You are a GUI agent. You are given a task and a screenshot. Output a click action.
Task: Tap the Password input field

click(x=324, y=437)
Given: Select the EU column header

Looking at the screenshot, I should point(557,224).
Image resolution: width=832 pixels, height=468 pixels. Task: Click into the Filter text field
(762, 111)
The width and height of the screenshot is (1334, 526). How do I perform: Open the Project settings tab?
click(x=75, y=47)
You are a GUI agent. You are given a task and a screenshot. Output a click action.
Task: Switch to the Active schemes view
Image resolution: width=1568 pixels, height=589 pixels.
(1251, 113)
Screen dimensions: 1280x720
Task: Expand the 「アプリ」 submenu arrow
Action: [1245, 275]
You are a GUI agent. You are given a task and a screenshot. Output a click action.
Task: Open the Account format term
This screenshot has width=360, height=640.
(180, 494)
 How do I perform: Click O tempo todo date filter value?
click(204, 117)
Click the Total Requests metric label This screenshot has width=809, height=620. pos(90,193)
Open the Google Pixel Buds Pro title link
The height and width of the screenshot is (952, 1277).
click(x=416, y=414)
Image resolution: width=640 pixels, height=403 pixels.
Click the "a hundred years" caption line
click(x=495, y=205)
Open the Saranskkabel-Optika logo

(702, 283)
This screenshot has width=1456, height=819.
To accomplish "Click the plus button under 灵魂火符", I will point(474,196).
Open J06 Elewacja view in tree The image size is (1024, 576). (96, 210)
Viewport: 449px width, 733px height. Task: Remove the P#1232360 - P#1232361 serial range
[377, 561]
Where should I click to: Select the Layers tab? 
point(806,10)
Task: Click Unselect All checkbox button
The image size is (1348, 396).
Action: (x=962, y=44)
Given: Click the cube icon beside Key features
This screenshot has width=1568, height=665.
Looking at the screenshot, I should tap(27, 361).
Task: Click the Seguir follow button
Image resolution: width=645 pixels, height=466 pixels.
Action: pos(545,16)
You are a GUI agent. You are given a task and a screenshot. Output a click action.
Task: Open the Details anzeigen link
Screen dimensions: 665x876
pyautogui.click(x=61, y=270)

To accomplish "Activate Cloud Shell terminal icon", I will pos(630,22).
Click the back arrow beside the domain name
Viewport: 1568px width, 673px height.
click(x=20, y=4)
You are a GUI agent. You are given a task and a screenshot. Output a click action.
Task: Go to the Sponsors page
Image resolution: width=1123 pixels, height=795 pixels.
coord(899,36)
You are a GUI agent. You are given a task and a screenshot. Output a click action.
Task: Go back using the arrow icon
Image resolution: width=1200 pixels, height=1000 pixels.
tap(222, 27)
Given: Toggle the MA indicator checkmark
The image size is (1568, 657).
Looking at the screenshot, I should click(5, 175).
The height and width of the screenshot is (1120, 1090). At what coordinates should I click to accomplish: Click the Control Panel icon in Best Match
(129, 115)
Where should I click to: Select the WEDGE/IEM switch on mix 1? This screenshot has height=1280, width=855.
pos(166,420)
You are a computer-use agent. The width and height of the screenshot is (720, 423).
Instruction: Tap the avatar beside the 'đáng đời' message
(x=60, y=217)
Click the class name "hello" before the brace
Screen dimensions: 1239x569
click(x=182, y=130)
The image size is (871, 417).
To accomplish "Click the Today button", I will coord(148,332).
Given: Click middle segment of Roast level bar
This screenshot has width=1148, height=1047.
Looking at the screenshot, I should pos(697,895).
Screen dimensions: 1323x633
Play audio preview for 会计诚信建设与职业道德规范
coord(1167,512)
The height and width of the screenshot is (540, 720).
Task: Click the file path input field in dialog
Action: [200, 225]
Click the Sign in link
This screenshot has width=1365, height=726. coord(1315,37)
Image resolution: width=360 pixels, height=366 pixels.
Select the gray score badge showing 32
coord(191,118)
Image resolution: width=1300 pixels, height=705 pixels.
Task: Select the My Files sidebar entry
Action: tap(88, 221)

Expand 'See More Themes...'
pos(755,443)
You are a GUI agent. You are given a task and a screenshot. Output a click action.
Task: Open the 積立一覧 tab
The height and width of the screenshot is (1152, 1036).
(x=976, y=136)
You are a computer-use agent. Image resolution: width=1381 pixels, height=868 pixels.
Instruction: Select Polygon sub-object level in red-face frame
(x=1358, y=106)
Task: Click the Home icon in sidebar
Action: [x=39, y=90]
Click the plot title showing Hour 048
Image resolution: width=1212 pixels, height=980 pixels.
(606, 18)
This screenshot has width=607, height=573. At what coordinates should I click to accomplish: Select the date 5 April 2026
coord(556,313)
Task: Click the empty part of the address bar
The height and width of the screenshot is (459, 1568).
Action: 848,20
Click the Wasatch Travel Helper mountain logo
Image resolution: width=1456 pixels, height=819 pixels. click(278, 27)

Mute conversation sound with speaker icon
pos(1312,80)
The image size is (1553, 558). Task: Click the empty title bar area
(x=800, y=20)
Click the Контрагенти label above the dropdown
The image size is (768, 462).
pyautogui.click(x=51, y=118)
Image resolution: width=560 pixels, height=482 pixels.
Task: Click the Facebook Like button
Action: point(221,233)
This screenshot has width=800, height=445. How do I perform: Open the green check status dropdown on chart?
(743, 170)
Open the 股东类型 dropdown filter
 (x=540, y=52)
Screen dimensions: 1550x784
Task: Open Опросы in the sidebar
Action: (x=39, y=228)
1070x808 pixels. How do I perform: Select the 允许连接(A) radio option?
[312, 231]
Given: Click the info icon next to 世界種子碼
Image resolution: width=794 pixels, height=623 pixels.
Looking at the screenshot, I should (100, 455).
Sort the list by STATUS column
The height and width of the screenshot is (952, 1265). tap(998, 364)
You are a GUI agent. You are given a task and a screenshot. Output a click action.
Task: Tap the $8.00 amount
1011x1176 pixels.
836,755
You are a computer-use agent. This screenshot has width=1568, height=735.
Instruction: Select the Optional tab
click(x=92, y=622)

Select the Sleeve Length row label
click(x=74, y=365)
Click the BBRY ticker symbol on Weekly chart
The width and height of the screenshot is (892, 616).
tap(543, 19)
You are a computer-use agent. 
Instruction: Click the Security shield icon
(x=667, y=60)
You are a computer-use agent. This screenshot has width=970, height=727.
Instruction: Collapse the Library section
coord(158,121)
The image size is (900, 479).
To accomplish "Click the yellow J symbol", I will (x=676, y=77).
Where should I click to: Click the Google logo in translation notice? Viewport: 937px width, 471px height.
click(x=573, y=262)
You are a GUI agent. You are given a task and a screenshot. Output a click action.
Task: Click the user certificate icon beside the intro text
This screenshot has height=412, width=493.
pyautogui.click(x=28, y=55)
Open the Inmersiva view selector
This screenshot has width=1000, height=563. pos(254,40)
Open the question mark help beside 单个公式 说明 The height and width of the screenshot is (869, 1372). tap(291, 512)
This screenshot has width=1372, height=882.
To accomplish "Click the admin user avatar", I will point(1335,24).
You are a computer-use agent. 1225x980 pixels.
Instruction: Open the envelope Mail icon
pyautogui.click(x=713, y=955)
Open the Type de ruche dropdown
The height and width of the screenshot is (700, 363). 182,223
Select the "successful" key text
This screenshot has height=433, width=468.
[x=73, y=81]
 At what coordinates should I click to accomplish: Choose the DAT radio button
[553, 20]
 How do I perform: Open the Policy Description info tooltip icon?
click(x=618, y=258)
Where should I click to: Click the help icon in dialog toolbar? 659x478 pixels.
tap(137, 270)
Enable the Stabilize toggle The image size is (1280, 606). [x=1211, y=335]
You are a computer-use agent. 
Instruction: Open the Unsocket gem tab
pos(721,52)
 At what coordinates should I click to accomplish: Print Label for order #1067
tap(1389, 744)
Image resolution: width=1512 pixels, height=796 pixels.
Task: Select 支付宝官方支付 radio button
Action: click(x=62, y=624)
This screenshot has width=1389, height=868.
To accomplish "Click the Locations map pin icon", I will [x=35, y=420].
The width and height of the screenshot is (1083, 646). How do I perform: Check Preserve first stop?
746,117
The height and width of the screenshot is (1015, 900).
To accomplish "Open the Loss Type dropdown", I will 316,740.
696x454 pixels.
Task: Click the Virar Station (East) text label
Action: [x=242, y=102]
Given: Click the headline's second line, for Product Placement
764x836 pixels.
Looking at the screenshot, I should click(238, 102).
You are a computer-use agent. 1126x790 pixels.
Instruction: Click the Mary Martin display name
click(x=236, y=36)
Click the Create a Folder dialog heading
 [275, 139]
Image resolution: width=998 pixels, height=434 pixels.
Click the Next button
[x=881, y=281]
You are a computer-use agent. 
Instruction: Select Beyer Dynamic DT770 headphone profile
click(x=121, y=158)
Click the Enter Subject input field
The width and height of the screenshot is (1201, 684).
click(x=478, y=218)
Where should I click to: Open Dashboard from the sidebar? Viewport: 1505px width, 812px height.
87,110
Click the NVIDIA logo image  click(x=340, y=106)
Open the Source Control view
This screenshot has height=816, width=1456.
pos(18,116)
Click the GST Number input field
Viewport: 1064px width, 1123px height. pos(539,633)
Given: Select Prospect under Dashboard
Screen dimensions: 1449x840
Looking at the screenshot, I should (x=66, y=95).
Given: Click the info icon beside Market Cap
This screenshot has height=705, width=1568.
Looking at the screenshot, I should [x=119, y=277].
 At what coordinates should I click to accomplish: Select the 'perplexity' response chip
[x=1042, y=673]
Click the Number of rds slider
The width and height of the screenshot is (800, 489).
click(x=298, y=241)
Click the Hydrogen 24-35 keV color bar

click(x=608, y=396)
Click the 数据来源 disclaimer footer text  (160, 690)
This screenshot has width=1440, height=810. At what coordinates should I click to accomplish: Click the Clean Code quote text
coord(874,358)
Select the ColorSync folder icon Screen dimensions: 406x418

^^^^^^^^^^^^^^^^

- Problem to solve
The expected answer is a word-for-word copy of every line from the one that contains "Click the GST Number input field" through the final line of the material.

- Task response
Click the GST Number input field
Viewport: 1064px width, 1123px height. pos(539,633)
Given: Select Prospect under Dashboard
Screen dimensions: 1449x840
Looking at the screenshot, I should (x=66, y=95).
Given: Click the info icon beside Market Cap
This screenshot has height=705, width=1568.
Looking at the screenshot, I should [x=119, y=277].
 At what coordinates should I click to accomplish: Select the 'perplexity' response chip
[x=1042, y=673]
Click the Number of rds slider
The width and height of the screenshot is (800, 489).
click(x=298, y=241)
Click the Hydrogen 24-35 keV color bar

click(x=608, y=396)
Click the 数据来源 disclaimer footer text  (160, 690)
This screenshot has width=1440, height=810. At what coordinates should I click to accomplish: Click the Clean Code quote text
coord(874,358)
Select the ColorSync folder icon Screen dimensions: 406x418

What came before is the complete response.